A few weeks ago, I got my hands on a 7.5" e-paper display from Waveshare, which cost me $65. Typically, such displays cost about $500 (display, driver board, accessories, etc.). So, the Waveshare display, despite its low resolution, was a bargain. I connected the display to a $5 ESP-WROOM-32 development board to build a low-cost prototype e-reader for PDF documents.
Hardware configuration
The following schematic outlines the electrical connections between the MCU and the display:
The VCC
and GND
pins of the display are connected to the
3V3
and GND
pins of the MCU.
The white button, responsible for switching the e-reader on and off, connects
GPIO15
of the ESP32 to its 3V3
pin via a 10k resistor. The
yellow and blue buttons, used for turning pages, connect GPIO21
and
GPIO22
to GND
.
Setting up the e-reader
To use the e-reader, first, execute the pdftoebm.py
script on a computer
that has Poppler and
ImageMagick installed to convert
the PDF document to a bitmap archive:
$ python -m pdftoebm -o $output_path $pdf_document
Then, upload the resulting a.ebm
file to the HTTP server pointed to by the
EBM_ARCH_URL
in the Kconfig.projbuild
file. If the HTTP
server requires TLS, run the following command to obtain the root certificate for the
server and replace the contents of the cert.pem
file with the last
certificate in the chain of certificates:
$ openssl s_client -showcerts -connect $hostname:443 </dev/null
The Espressif SDK for ESP32 requires secure HTTP connections by default. If your server
does not support TLS, switch this setting off in the SDK configuration (by running the
idf.py menuconfig
command) to bypass the TLS requirement, and remove
references to the cert.pem
file in the main.c
file.
Finally, build and upload the program to the ESP32 by issuing the command
idf.py build flash
.
How does it work?
The pdftpebm.py
script converts each page of the PDF to a monochrome image
of the same size and resolution as the display. For an 800x480 display, it arranges the
PDF pages as a series of 48KB bitmaps in the a.ebm
file.
When the ESP32 starts up, it connects to WiFi (requires a 2.4GHz access point) and
downloads the first three 48KB blocks of the a.ebm
file using the HTTP Range
header. These 144KB correspond to the first three pages of the document.

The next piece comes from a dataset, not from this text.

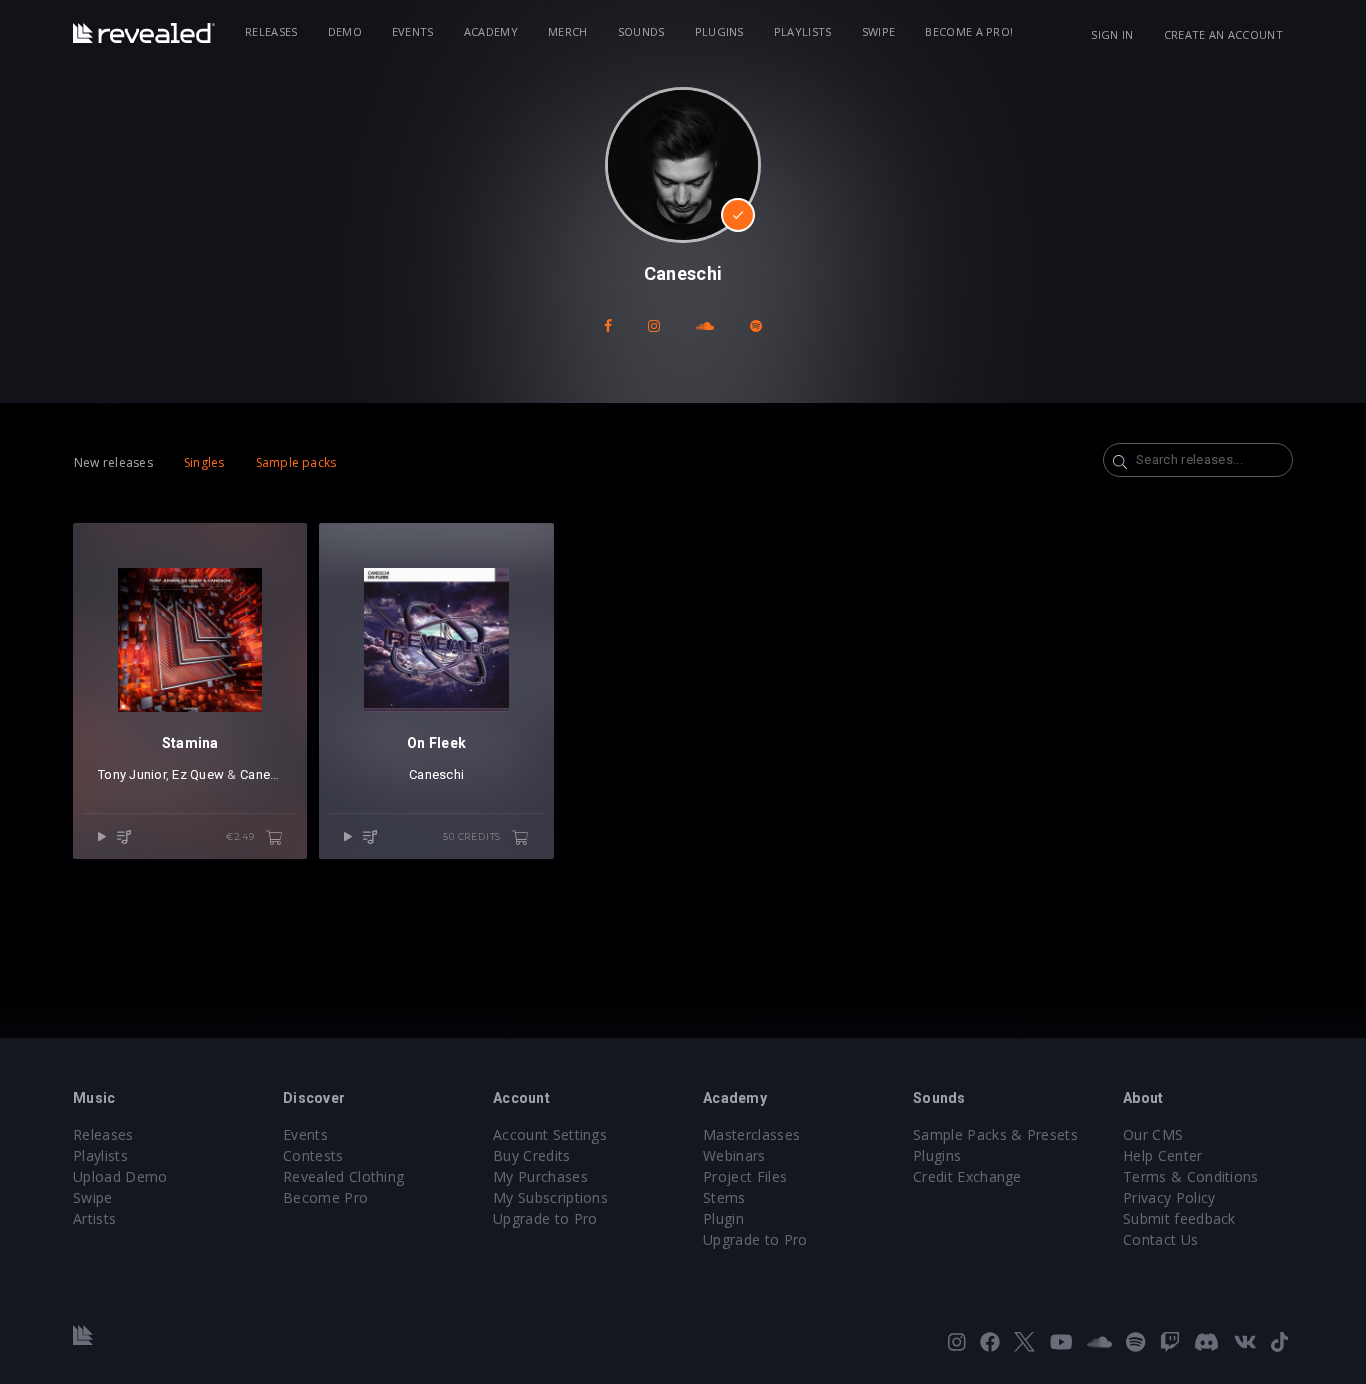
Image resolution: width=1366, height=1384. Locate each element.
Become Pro (325, 1197)
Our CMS (1153, 1134)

Whenever the user presses the yellow or blue button, the e-reader transfers the relevant page from DMA-capable memory in the MCU to the display over SPI while downloading another page from the HTTP server.
Finally, when the user presses the white button, ESP32 shuts down all its systems except the RTC module and enters a state of deep sleep. When the user presses the white button again, the e-reader wakes up from deep sleep and restores pages based on the reading progress found in RTC memory.